LinkedIn
recommended
Angle: making AI tuning auditable before it can affect runtime behavior.
Risk level: low
Loaded convention path: missing local social convention docs; fallback to ship-end BIP contract.
Claim-safety notes: process claim only; no performance, model-quality, or launch claim.
Publish precheck: verify repo notes are intended public and do not expose private roadmap details.
I added a small convention to the project: when I ask for "AI tuning," agents should run the offline evidence/review loop, not edit runtime AI directly. The loop runs deterministic local scenarios, writes structured logs, produces candidate review notes, and keeps every candidate as "not promoted" until a human-reviewed promotion path exists.
X
recommended
Angle: concise guardrail around AI automation.
Risk level: low
Loaded convention path: missing local social convention docs; fallback to ship-end BIP contract.
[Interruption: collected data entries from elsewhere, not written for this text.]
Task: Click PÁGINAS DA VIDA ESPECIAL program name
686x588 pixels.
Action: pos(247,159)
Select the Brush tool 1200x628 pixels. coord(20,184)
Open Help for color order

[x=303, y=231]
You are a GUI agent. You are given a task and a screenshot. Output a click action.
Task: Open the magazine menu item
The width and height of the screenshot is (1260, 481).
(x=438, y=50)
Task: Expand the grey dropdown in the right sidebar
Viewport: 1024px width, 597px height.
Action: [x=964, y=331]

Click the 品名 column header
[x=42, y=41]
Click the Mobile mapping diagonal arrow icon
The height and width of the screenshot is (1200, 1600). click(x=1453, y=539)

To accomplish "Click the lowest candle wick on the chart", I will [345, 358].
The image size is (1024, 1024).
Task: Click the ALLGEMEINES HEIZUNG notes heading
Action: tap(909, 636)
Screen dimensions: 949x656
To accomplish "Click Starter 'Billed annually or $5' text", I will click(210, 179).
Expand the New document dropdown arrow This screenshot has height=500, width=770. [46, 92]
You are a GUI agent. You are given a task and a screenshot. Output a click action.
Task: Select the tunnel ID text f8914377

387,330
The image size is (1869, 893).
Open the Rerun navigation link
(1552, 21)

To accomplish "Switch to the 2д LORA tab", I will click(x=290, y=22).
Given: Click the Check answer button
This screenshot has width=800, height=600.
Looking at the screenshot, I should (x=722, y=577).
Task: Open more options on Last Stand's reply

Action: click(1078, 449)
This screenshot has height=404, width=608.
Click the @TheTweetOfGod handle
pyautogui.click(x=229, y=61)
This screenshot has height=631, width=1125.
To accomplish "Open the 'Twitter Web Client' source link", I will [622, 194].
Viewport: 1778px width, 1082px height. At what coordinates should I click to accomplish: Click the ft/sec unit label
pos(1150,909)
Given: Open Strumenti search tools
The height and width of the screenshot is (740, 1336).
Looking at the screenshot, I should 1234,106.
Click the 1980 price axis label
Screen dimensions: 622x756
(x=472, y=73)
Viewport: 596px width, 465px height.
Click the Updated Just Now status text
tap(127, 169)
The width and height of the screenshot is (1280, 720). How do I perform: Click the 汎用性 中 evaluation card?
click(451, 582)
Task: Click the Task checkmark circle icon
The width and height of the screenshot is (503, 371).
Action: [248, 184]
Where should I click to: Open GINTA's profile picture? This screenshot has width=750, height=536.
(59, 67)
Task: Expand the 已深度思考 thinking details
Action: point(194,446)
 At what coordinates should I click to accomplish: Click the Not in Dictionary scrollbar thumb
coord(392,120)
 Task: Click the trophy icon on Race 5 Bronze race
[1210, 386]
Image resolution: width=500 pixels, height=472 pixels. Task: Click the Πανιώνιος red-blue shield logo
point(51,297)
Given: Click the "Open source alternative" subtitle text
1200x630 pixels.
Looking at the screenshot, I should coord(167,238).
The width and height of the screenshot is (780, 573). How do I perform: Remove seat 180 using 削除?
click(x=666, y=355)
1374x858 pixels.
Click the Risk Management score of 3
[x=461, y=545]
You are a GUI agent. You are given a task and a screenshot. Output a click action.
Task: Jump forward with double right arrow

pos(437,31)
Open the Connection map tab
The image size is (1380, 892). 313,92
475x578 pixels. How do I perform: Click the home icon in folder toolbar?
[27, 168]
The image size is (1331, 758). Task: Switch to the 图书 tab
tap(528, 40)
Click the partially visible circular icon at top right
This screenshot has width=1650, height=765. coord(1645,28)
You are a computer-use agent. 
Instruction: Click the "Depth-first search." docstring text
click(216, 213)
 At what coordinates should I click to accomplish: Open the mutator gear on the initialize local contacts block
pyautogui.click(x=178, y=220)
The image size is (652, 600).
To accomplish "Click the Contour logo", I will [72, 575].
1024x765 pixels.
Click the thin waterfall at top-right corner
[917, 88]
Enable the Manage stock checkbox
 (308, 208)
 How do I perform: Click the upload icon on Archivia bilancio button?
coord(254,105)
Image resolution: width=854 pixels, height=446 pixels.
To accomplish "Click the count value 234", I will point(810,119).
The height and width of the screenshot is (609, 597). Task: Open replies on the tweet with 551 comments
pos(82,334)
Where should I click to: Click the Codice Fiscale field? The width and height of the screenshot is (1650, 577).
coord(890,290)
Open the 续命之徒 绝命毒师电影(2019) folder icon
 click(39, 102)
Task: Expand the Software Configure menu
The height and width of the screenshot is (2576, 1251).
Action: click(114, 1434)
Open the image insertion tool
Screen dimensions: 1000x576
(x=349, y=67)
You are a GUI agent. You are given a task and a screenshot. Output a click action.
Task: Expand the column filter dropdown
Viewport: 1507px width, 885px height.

Claim-safety notes: no claim that the AI is improved, only that the workflow is safer.
Publish precheck: avoid naming specific candidate values unless the report is public-safe.
Project convention added: "tune the AI" means run the offline AI-TUNE evidence loop, not patch live browser AI. Simulate locally, review structured logs, keep candidates as evidence, and promote nothing without explicit human-reviewed runtime values.
Bluesky
recommended
Angle: small safety boundary for game AI iteration.
Risk level: low
Loaded convention path: missing local social convention docs; fallback to ship-end BIP contract.
Claim-safety notes: keeps source-safe wording and avoids unverifiable outcome claims.
Publish precheck: confirm no internal agent tooling details should remain private.
Useful game-AI workflow rule: AI tuning requests should produce review evidence first. Runtime behavior only changes after a reviewed promotion step. This keeps tuning from becoming an accidental path for opaque or unsafe behavior to ship.
Mastodon
recommended
Angle: deterministic local testing before live behavior changes.
Risk level: low
Loaded convention path: missing local social convention docs; fallback to ship-end BIP contract.
Claim-safety notes: no external benchmarks or public quality claims.
Publish precheck: use content warning if paired with war-game screenshots.
Added an agent note to keep game-AI work boring in the right way: "AI tuning" now routes to local deterministic scenario runs, structured logs, and candidate review. Runtime AI stays authored until a later promotion task explicitly names the values and files.
Reddit
not-now
Angle: workflow feedback post for game-dev process communities.
Risk level: medium
Loaded convention path: missing local social convention docs; fallback to ship-end BIP contract.
Claim-safety notes: would need a concrete question and public artifact link.
Publish precheck: read community rules and avoid promotional framing.
Possible title: "How do you keep offline AI tuning from accidentally becoming runtime behavior?" Body should ask for process critique, not market the project.
Hacker News
rejected
Angle: process note about deterministic game-AI tuning.
Risk level: high
Loaded convention path: missing local social convention docs; fallback to ship-end BIP contract.
Claim-safety notes: not enough standalone technical artifact for HN yet.
Publish precheck: wait for promotion-packet tooling or a deeper technical write-up.
Rejected for this wrap-up. Save for a later post once the fail-closed promotion gate and run manifest exist.